▶ RECORD EXCERPTS:

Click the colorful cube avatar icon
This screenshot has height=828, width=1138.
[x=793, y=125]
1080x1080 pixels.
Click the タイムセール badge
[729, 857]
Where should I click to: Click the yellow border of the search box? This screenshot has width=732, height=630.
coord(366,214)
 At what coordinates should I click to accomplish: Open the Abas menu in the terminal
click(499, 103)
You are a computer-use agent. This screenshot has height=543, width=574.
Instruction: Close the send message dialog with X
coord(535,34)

---

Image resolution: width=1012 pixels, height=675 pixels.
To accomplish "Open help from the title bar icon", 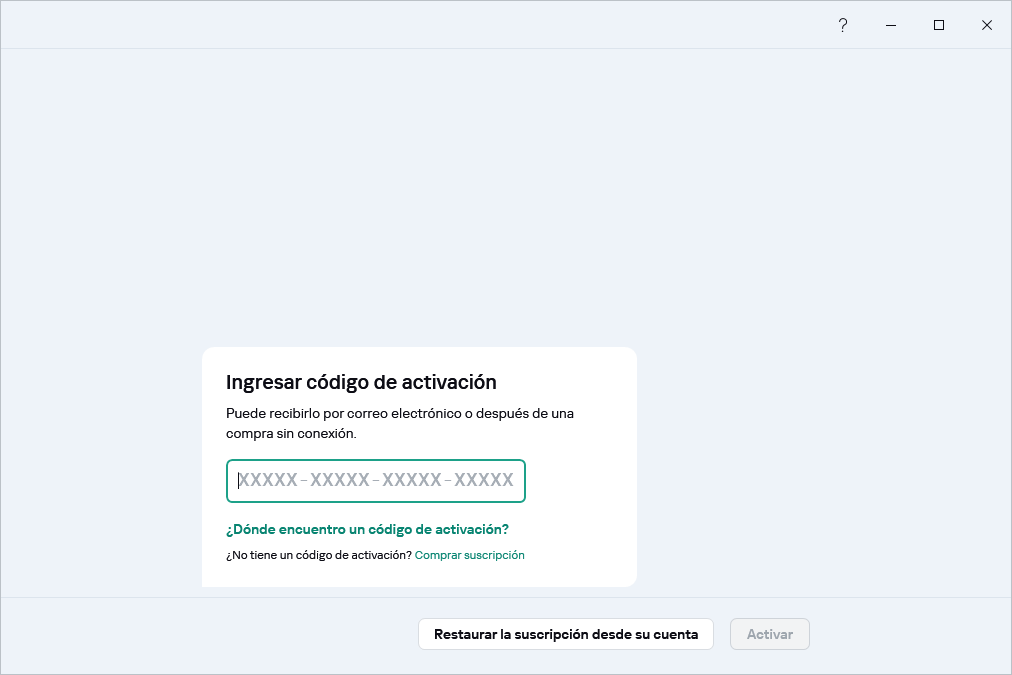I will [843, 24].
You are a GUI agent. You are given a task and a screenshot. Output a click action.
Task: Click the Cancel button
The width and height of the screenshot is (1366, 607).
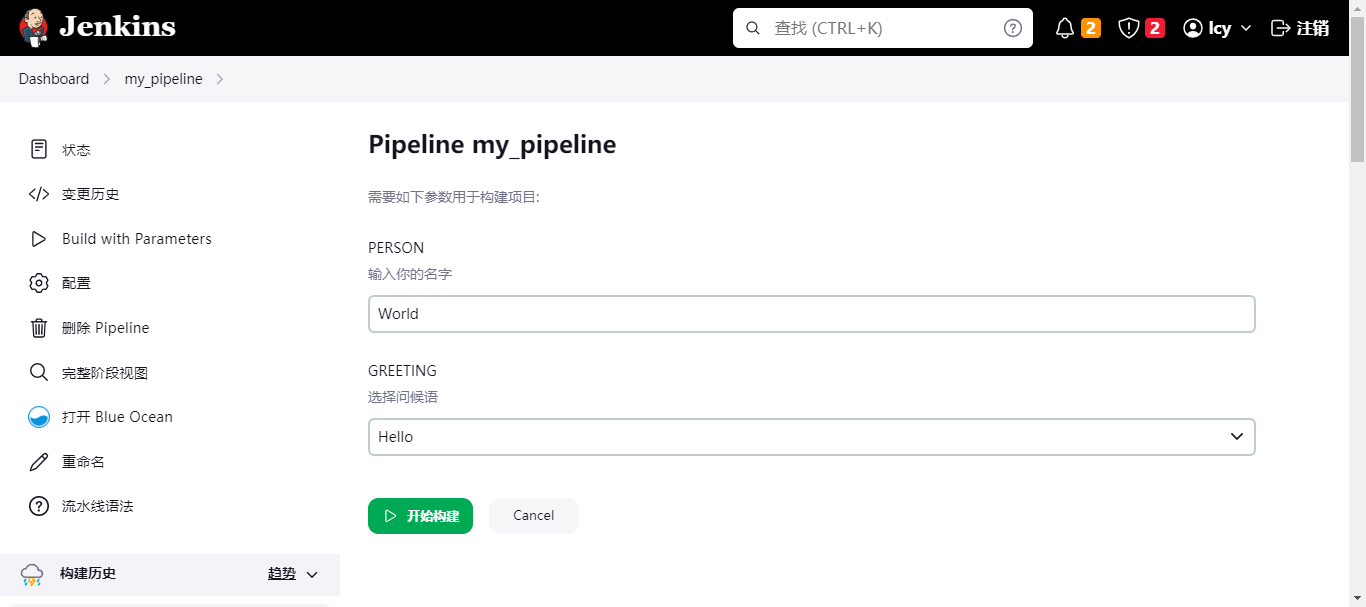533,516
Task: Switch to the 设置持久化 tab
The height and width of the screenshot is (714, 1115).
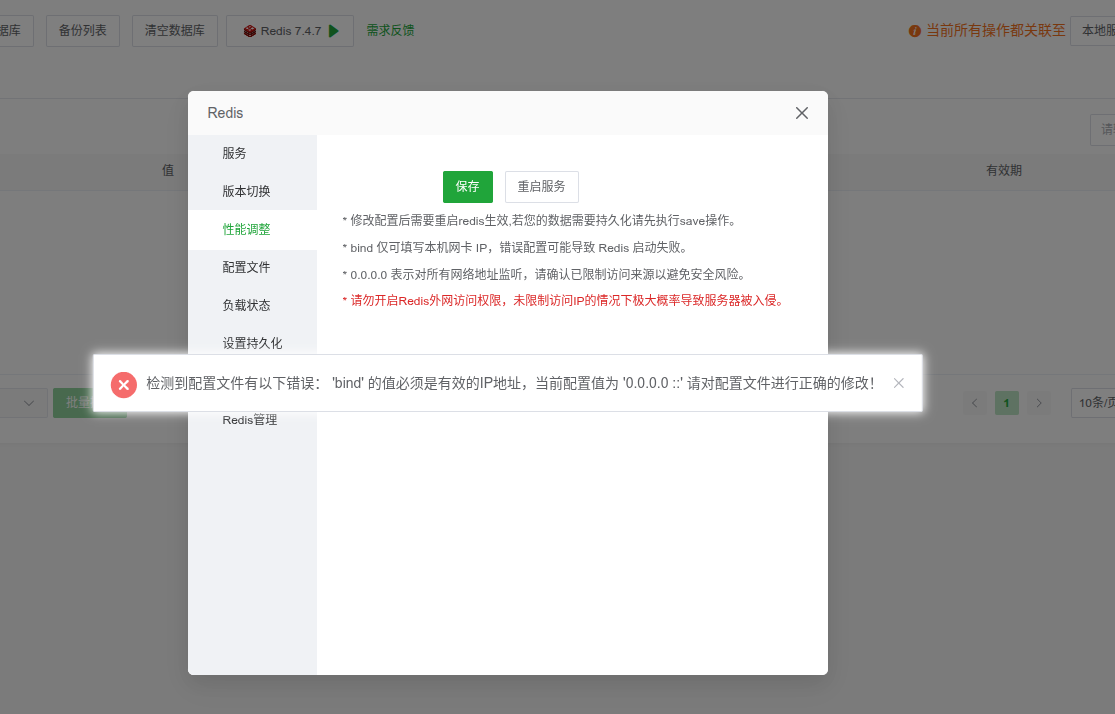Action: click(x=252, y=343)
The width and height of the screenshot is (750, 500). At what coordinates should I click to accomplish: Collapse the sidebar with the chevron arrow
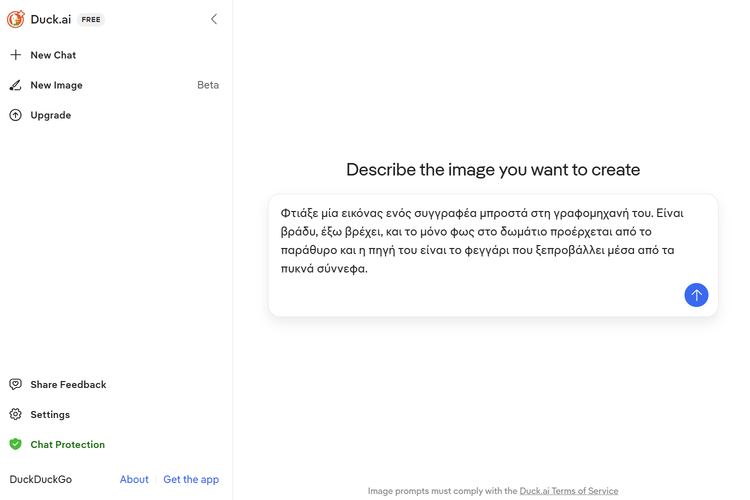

==

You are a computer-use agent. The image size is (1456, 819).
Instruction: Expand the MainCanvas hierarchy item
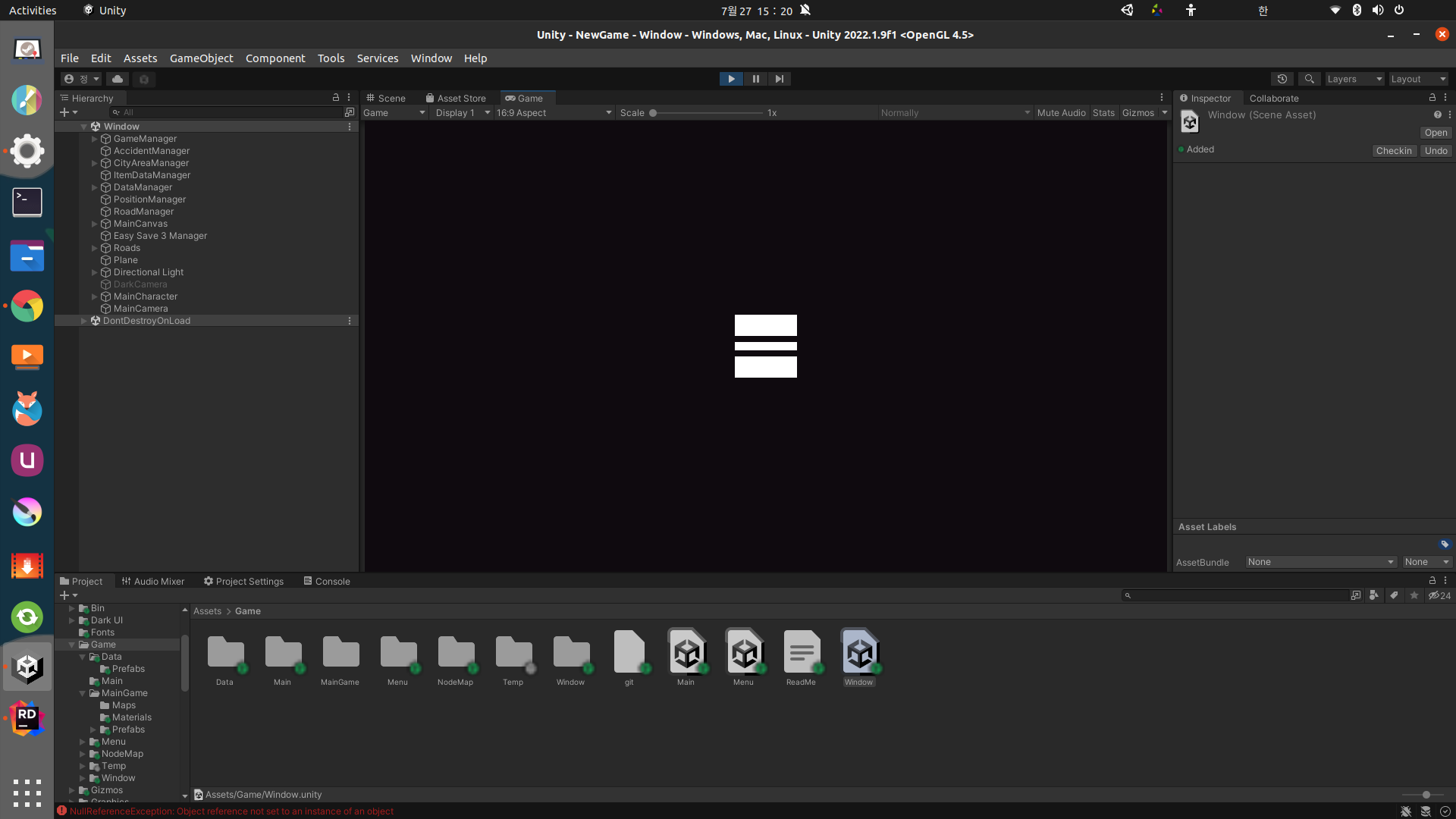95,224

▶ EXERCISE DETAILS:
Render as a numbered list the entries starting with the line containing "Where should I" and going on through the line containing "coord(535,34)", omitting blank lines.

▶ EXPECTED OUTPUT:
1. Where should I click to: Click the yellow border of the search box? This screenshot has width=732, height=630.
2. coord(366,214)
3.  At what coordinates should I click to accomplish: Open the Abas menu in the terminal
4. click(499, 103)
5. You are a computer-use agent. This screenshot has height=543, width=574.
6. Instruction: Close the send message dialog with X
7. coord(535,34)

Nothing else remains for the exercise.